A 9-day HCD only induced peristalsis impairment and increased intestinal transit time in the presence of the antibiotic penicillin-streptomycin (PS). HCD-fed PS-treated (HCD+PS) larvae had increased levels of intestinal immune cell accumulation compared with control-fed PS-treated larvae, but similar levels of accumulation compared with untreated larvae. In untreated larvae, HCD did not increase immune cell accumulation compared with control-fed larvae. To investigate the role of antibiotic treatment on HCD-induced intestinal dysfunction, the effect of PS treatment on the microbiota was assessed. PS treatment reduced the diversity of the microbiota and altered the microbiota composition. Analysis of microbial metabolism indicated that PS-treatment may increase the production of pro-atherosclerotic compound trimethylamine N-oxide (TMAO).

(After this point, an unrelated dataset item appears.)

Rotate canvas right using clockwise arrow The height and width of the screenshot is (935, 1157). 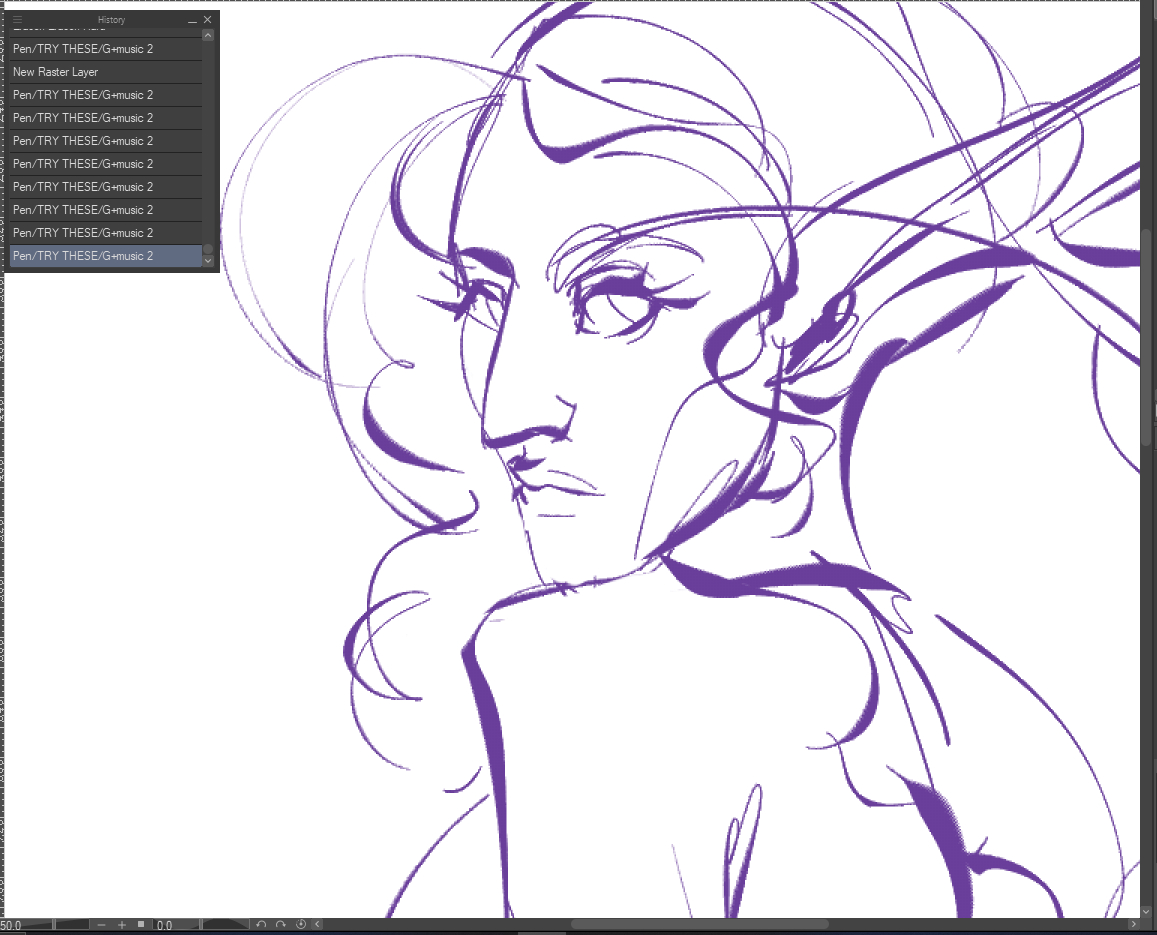(281, 925)
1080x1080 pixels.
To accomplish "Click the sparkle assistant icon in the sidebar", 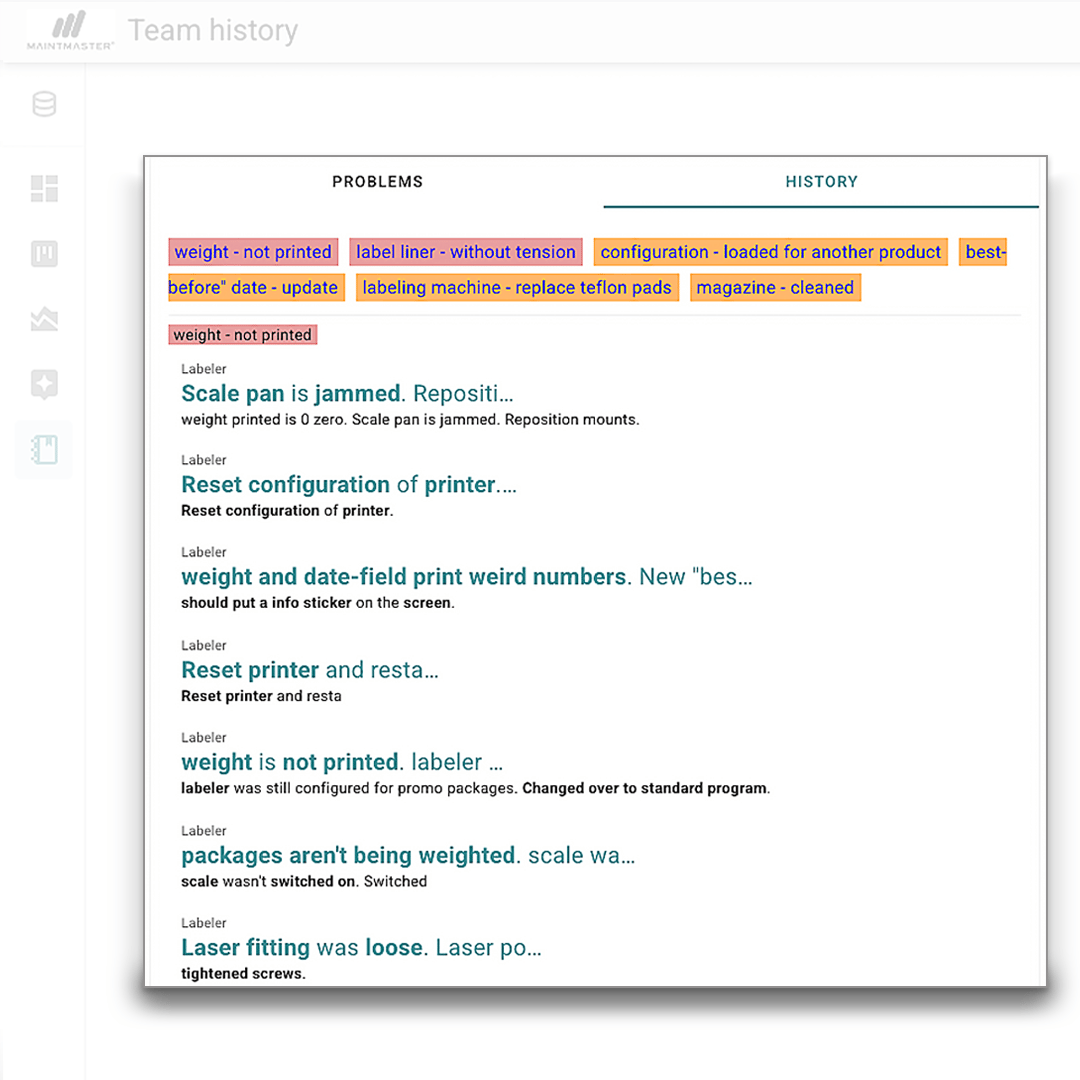I will point(43,384).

HCD+PS larvae showed greater gut microbiota compositional changes and showed indications of further TMAO production compared to PS-treated or HCD-fed larvae alone.
These results demonstrate that antibiotic treatment can significantly affect the intestinal response to dietary cholesterol in a pathophysiologically relevant model of HCD-induced intestinal dysfunction. Overall, these findings highlight that antibiotic-induced alterations of the microbiota composition can lead to changes in nutrient handling and may contribute to the development of a pro-inflammatory state.